Larger Datasets Can Be Repeated More: A Theoretical Analysis of Multi-Epoch Scaling in Linear Regression

Data Shortage? Peking University and Tsinghua Find: The Larger the Dataset, the Greater the Benefit of Repeated Training, with Value Reaching logN Times

The rapid development of AI is consuming the world’s high-quality data at an unprecedented pace, and some forecasts even suggest that we will run out of publicly available data by 2028. Faced with an increasingly severe data shortage, one seemingly straightforward solution is in front of all researchers: multi-epoch repeated training on a limited dataset.

Paper Title: Larger Datasets Can Be Repeated More: A Theoretical Analysis of Multi-Epoch Scaling in Linear Regression

ArXiv URL：http://arxiv.org/abs/2511.13421v1

But this raises a core question: to what extent can repeatedly “doing the same problems” replace “new problems”? Is training for 4 epochs on a 1TB dataset the same as training for 1 epoch on a brand-new 4TB dataset?

A recent study from Peking University, Peng Cheng Laboratory, and Tsinghua University provides a theoretically disruptive answer: the effect of repeated training is closely tied to the size $N$ of the dataset you have.

The “Effectiveness” of Data Reuse

To quantify the value of data reuse, the researchers introduced a key metric: Effective Reuse Rate ($E(K, N)$).

Its definition is very intuitive: if you train for $K$ epochs on a dataset of size $N$, then to achieve the same model performance with only 1 epoch, how much new data would you need? The ratio of that new dataset size to the original size $N$ is $E(K, N)$.

If $E(4, N) \approx 4$, it means that training for 4 epochs on $N$ data points is almost equivalent to training for 1 epoch on $4N$ new data points, making data reuse highly efficient.
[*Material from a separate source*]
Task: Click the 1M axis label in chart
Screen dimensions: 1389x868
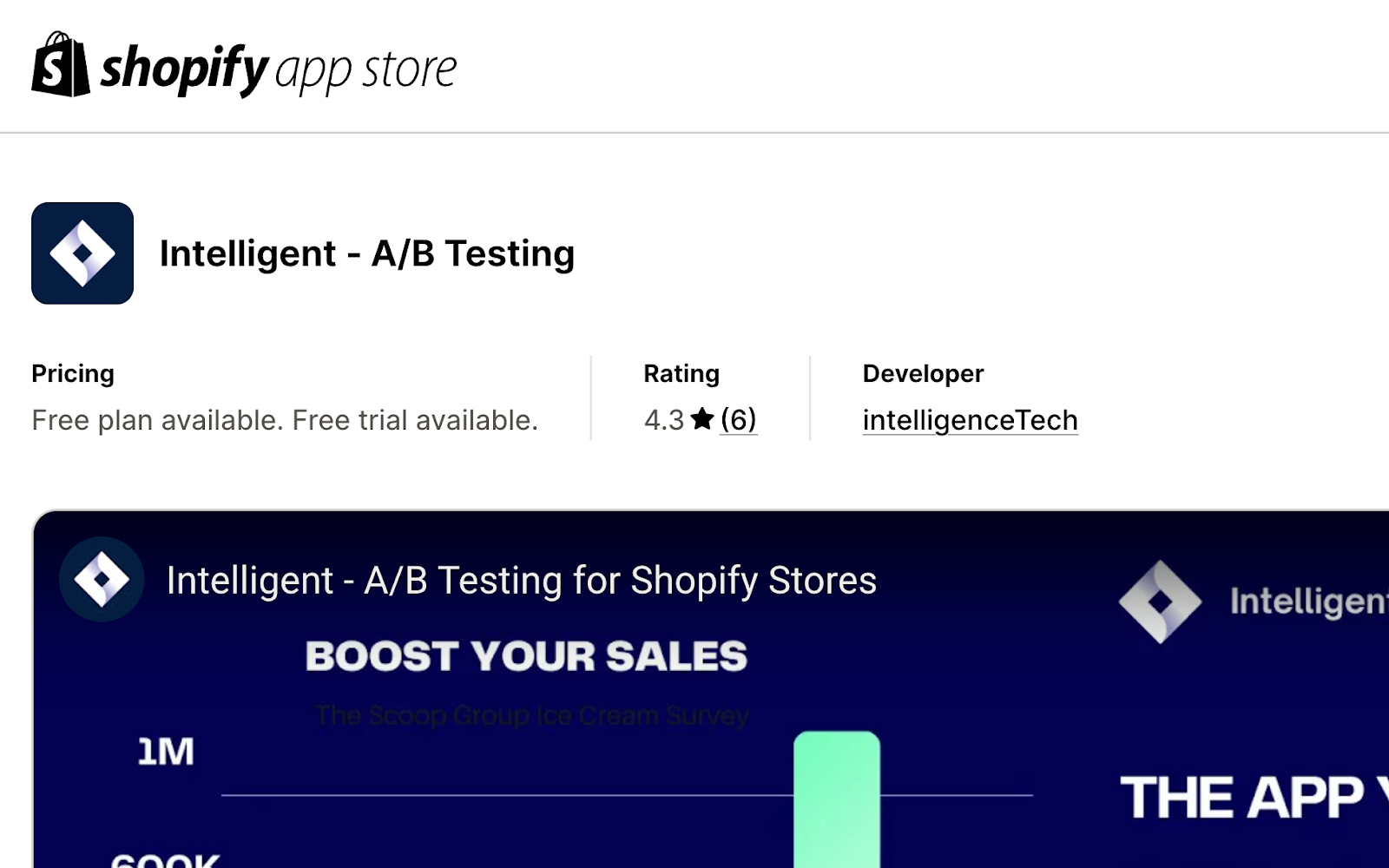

Previously, a widely discussed empirical study (Muennighoff et al., 2023) found that for large language models, when $K \le 4$, $E(K, N)$ is approximately equal to $K$, but as $K$ increases, the gains quickly saturate. However, their model ignored a key variable—the initial dataset size $N$.

A New Theoretical Insight: Starting from Linear Regression

To precisely analyze the mechanism behind data reuse, this paper chose a “golden testbed” for theoretical analysis—Linear Regression. By rigorously deriving the training dynamics of stochastic gradient descent (SGD), the researchers obtained an exact characterization of $E(K, N)$.

The core findings show two distinctly different behaviors in two stages:

When the number of training epochs $K$ is small (strictly speaking, $K=o(\log N)$):

The paper proves that $E(K, N) \approx K$.

This means that in the early stage of training, each repeated epoch is almost like using entirely new data, with linear and nearly lossless gains. This is consistent with previous empirical observations.

When the number of training epochs $K$ is large ($K=\omega(\log N)$):

The growth of $E(K, N)$ slows down and approaches a plateau. But the key point is that this plateau is not a fixed constant; it is positively correlated with the dataset size $N$, specifically $\Theta(\log N)$.

Figure 1: The trend of the effective reuse rate $E(K,N)$ as the number of training epochs $K$ changes. It grows linearly when $K$ is small, then enters a plateau, and the plateau height increases as the dataset size $N$ grows.

Core Conclusion: The Larger the Dataset, the More You Can “Live Off the Past”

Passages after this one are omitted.